2、基于词法分析模式进行跟踪/回溯代码；

3、跟踪至风险点/回溯至用户输入；

4、将风险点到用户输入整个过程及其所属漏洞类型输出到报告。

现有技术存在的问题是，只是单纯地静态扫描代码，扫描过程中容易因各种代码逻辑、处理方式不同等因素而导致在跟踪/回溯代码期间无法回溯到用户输入，直接将风险点输出到报告，从而导致报告中的结果误报率很高，因此需要人工重新验证报告中代码安全漏洞的真实性，降低工作效率。

发明内容

本发明旨在至少解决上述技术问题之一。

为此，本发明的一个目的在于提出一种可以提高代码审计的效率和准确度的web白盒扫描方法。

本发明的另一目的在于提出一种web白盒扫描装置。

为了实现上述目的，根据本发明的第一方面实施例的web白盒扫描包括以下步骤：搭建web环境；使用关键字遍历所述web环境的静态代码；根据遍历结果并基于词法分析对所述静态代码进行跟踪和/或回溯；当跟踪到风险点并回溯至用户输入时，反馈所述风险点到所述用户输入的过程以及所述风险点的漏洞类型；根据所述漏洞类型、所述风险点以及所述用户输入构造攻击请求；将所述攻击请求发送到所述web环境；以及根据所述web环境对所述攻击请求的响应页面判断所述漏洞是否是真实漏洞。

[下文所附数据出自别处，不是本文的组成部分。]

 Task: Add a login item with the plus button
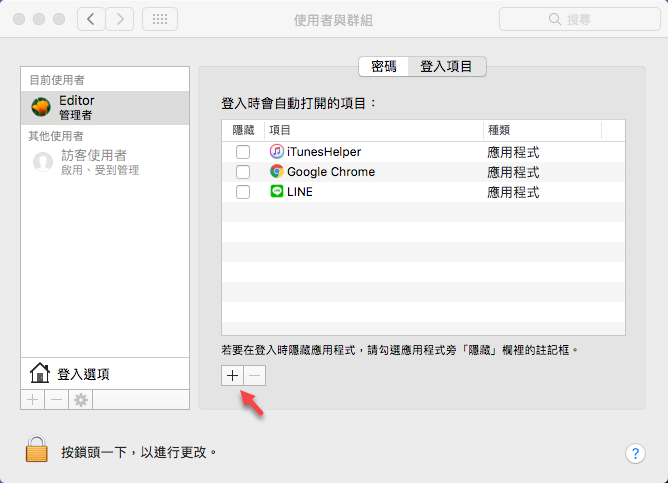231,375
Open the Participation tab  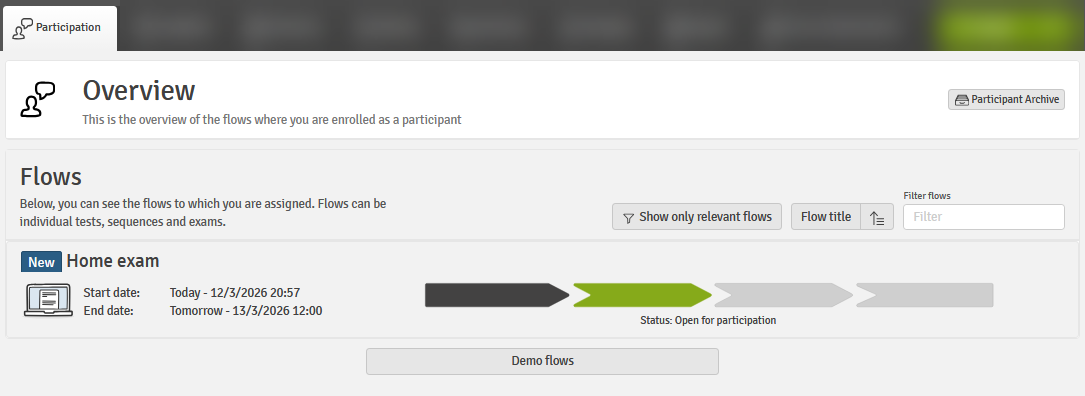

根据本发明实施例的web白盒扫描方法，通过构造攻击请求进行真实攻击判断漏洞的真实性，大幅度提高了代码安全审计的准确度，降低误报率，同时大大提高了代码安全审计的效率，降低开发成本。

为了实现上述目的，根据本发明的第二方面实施例的web白盒扫描装置包括：搭建模块，所述搭建模块用于搭建web环境；遍历模块，所述遍历模块用于使用关键字遍历所述web环境的静态代码；跟踪模块，所述跟踪模块用于根据遍历结果并基于词法分析对所述静态代码进行跟踪和/或回溯；反馈模块，所述反馈模块用于当跟踪到风险点并回溯至用户输入时，反馈所述风险点到所述用户输入的过程以及所述风险点的漏洞类型；构造模块，所述构造模块用于根据所述漏洞类型、所述风险点以及所述用户输入构造攻击请求；发送模块，所述发送模块用于将所述攻击请求发送到所述web环境；以及判断模块，所述判断模块用于根据所述web环境对所述攻击请求的响应页面判断所述漏洞是否是真实漏洞。

根据本发明实施例的web白盒扫描装置，通过构造模块构造攻击请求进行攻击，并通过判断模块根据攻击请求的响应页面判断漏洞的真实性，大幅度提高了代码安全审计的准确度，降低误报率，同时大大提高了代码安全审计的效率，降低开发成本。

本发明附加的方面和优点将在下面的描述中部分给出，部分将从下面的描述中变得明显，或通过本发明的实践了解到。

附图说明

本发明上述的和/或附加的方面和优点从下面结合附图对实施例的描述中将变得明显和容易理解，其中，

图1是根据本发明一个实施例的web白盒扫描方法的流程图；

图2是根据本发明一个实施例的web白盒扫描方法的流程图；

图3是根据本发明一个实施例的web白盒扫描装置的结构框图；以及

图4是根据本发明一个实施例的web白盒扫描装置的结构框图。

具体实施方式

下面详细描述本发明的实施例，所述实施例的示例在附图中示出，其中自始至终相同或类似的标号表示相同或类似的元件或具有相同或类似功能的元件。下面通过参考附图描述的实施例是示例性的，仅用于解释本发明，而不能理解为对本发明的限制。相反，本发明的实施例包括落入所附加权利要求书的精神和内涵范围内的所有变化、修改和等同物。